__EXERCISE BRIEF__. From the records below, copy each line that contains the string "height". Case matters, so a line counts only if its letters match that string in case as well.
— Start DATA FOR THE TASK —
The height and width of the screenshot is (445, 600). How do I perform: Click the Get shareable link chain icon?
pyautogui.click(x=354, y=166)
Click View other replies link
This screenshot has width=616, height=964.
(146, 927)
— End DATA FOR THE TASK —
__FULL SOLUTION__.
The height and width of the screenshot is (445, 600). How do I perform: Click the Get shareable link chain icon?
This screenshot has width=616, height=964.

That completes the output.